_DATASET EXTRACT_
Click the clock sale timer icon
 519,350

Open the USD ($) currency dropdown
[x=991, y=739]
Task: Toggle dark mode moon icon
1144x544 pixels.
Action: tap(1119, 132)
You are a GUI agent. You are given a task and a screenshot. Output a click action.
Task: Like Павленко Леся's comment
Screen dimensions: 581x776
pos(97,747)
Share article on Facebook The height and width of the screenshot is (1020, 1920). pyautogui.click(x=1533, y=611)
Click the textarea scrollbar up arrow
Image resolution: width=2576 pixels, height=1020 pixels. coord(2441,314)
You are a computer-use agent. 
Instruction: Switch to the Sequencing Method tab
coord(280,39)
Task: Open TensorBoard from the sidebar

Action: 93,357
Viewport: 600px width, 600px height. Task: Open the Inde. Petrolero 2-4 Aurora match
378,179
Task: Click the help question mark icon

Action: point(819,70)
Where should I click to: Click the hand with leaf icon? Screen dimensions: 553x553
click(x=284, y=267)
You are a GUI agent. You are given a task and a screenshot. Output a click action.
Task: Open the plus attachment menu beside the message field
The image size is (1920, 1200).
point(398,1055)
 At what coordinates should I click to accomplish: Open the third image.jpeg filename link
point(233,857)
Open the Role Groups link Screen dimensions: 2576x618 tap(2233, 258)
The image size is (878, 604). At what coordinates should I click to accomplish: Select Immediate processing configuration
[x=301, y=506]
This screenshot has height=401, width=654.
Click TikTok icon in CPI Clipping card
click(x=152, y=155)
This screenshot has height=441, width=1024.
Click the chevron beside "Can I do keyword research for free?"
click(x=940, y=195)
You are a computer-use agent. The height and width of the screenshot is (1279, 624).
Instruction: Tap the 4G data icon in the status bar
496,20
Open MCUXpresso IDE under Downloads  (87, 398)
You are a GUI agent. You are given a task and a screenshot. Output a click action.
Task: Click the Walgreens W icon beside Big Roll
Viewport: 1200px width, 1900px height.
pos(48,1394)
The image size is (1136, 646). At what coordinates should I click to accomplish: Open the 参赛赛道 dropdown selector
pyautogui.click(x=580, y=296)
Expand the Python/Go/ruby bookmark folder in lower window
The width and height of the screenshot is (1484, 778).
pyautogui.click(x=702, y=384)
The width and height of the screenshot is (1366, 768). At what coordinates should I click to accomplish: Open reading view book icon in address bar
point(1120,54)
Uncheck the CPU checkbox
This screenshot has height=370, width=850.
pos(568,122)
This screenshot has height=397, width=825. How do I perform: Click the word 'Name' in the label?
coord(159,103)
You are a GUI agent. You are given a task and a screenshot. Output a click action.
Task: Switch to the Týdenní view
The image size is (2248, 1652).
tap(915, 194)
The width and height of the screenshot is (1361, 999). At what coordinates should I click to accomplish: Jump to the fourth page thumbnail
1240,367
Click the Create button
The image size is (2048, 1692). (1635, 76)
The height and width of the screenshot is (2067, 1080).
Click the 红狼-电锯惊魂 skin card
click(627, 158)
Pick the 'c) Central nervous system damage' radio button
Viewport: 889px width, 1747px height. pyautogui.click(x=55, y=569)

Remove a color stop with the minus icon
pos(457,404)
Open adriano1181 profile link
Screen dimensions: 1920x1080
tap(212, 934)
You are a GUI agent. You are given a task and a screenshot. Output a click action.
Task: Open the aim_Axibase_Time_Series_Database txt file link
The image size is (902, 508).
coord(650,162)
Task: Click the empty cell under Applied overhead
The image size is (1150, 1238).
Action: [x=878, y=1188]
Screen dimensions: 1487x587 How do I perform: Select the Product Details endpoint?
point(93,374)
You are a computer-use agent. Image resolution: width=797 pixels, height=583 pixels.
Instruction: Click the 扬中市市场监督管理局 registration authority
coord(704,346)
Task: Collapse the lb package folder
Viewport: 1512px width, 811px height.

_YOUR OBJECTIVE_
Extract the lines from the one containing "The image size is (1136, 646)." through the one containing "pos(568,122)", inclusive, and reproduce them verbatim.

_REPLY TO THE TASK_
The image size is (1136, 646). At what coordinates should I click to accomplish: Open the 参赛赛道 dropdown selector
pyautogui.click(x=580, y=296)
Expand the Python/Go/ruby bookmark folder in lower window
The width and height of the screenshot is (1484, 778).
pyautogui.click(x=702, y=384)
The width and height of the screenshot is (1366, 768). At what coordinates should I click to accomplish: Open reading view book icon in address bar
point(1120,54)
Uncheck the CPU checkbox
This screenshot has height=370, width=850.
pos(568,122)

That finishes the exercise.